The mitochondrial Trx system mediates Fas-induced denitrosylation of mitochondria-associated SNO–caspase-3 and promotes apoptotic signaling. (A) 10C9 cells were transfected for 3 days with siRNA for TrxR2 or with control RNA before exposure to CH11 monoclonal antibody against Fas (αFas; 50 ng/ml) for 2 hours. The amount of SNO–caspase-3 in a subcellular fraction enriched for mitochondria was evaluated by biotin switch. Results are mean ± SEM of four experiments. *P < 0.05 by analysis of variance (ANOVA). (B) 10C9 cells were left untreated or treated with auranofin for 1 hour, followed by Fas receptor stimulation and evaluation of mitochondrial SNO–caspase-3 as in (A). Results are the mean ± SEM of three experiments. *P < 0.05 by ANOVA. (C) 10C9 cells treated as in (A) were lysed in the presence of bVAD-FMK (10 μM), an affinity ligand for active caspase. Cleaved caspase-3 (<20 kD) was assessed by immunoblotting with antibodies against caspase-3 in lysates and after purification of active, bVAD-FMK–bound caspases with streptavidin-agarose (pull-down).
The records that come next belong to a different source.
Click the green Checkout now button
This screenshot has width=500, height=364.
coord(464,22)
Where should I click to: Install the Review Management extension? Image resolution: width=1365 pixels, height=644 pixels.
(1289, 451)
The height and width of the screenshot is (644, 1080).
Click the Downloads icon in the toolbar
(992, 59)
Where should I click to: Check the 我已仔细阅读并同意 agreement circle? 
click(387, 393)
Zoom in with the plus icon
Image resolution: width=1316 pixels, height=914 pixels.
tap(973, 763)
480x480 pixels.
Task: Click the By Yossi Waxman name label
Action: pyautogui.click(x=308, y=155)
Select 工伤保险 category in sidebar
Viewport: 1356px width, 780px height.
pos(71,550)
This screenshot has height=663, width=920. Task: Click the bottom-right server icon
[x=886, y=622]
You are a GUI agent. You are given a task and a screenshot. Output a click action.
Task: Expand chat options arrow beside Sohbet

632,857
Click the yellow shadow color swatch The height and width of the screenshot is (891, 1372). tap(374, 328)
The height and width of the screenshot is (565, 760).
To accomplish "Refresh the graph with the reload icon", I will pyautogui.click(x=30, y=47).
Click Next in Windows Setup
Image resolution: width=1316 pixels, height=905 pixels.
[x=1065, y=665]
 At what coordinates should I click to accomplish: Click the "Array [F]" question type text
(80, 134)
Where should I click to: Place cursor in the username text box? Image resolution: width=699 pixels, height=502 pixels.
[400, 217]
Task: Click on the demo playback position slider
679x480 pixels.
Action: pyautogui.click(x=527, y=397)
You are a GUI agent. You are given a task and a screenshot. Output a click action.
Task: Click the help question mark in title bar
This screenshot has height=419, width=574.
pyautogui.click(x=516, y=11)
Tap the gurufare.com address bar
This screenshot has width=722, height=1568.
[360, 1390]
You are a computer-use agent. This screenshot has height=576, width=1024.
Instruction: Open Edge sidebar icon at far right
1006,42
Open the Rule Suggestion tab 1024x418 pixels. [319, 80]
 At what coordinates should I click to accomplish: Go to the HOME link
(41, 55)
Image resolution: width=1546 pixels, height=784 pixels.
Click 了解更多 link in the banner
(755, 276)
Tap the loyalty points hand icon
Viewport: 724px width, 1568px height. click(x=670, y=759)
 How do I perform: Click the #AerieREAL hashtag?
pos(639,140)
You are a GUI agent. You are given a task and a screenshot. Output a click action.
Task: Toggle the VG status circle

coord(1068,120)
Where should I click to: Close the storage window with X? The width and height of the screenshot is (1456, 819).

Results are representative of three experiments. (D) 10C9 cells were transfected with siRNA specific for TrxR1 or TrxR2 or with control RNA. Cells were left untreated or treated with auranofin (1 μM; 1 hour) followed by treatment with anti-Fas (100 ng/ml; 2 hours). Caspase-3 cleavage and activation were assessed as in (C). Results (Fas-activated samples) are mean ± SEM of three experiments. *P < 0.05, **P < 0.01 by ANOVA. (E and F) 10C9 cells were treated with auranofin or transfected with siRNA specific for TrxR1 or TrxR2 as in (A) to (D). DNA fragmentation was assessed 6 hours after treatment with anti-Fas. Results (Fas-activated samples) are mean ± SEM of four experiments. *P < 0.05 by ANOVA.